Bad Faith

The U.S. District Court in the case of Robin Perkins v. State Farm addresses issues inquired about by many providers.  The main issue addressed was bad faith.
Robin Perkins was struck by a car while she was walking in a grocery store parking lot.  She was insured by State Farm (her motor vehicle insurance policy covered her even though she was a pedestrian) who refused to pay for her chiropractic care based on a peer review performed by another chiropractor well known to do this type of work.

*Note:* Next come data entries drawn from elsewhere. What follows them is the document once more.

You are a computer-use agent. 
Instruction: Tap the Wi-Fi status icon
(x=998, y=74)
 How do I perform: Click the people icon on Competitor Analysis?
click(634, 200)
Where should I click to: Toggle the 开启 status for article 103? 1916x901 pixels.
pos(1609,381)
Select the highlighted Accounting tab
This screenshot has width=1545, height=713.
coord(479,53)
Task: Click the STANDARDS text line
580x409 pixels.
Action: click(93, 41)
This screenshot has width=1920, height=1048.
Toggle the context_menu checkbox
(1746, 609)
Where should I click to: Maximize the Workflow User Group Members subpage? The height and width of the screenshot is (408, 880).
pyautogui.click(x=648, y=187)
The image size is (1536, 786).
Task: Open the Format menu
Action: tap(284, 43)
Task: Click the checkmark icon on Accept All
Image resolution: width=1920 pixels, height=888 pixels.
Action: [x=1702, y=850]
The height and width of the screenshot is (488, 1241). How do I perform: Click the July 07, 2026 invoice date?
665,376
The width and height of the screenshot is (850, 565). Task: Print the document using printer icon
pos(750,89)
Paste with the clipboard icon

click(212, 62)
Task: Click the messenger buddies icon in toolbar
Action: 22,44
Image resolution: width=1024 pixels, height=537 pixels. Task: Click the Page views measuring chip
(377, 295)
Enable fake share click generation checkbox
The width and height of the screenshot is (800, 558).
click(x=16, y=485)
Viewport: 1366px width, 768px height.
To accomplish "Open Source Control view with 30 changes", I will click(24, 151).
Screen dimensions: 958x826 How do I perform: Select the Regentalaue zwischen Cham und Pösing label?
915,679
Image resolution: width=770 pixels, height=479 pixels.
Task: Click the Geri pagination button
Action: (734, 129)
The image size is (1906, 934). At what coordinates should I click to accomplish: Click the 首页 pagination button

The Court said, and it is correct, that there has been conflicting results in Pennsylvania as to whether Act 6 provides the exclusive remedy for the patient’s claim against State Farm, or whether she can bring a bad faith claim under the Bad Faith Statute (Section 8371), which provides for punitive damages.
Although the Pennsylvania Supreme Court has not weighed in yet to resolve the conflict, the U.S. District Court, following the Schwartz opinion in the Third Circuit, ruled that each case is fact dependent to determine whether the patient can bring a bad faith action.  In this case, the patient argued that the peer reviewer does substantial work for State Farm and therefore has a financial interest in providing a biased peer review.  Further, the patient alleged that the peer reviewer repeatedly gave negative peer reviews to State Farm in order to maintain its relationship with State Farm.  These allegations are not part of what Act 6 covers and therefore the patient could go forward with her bad faith claim.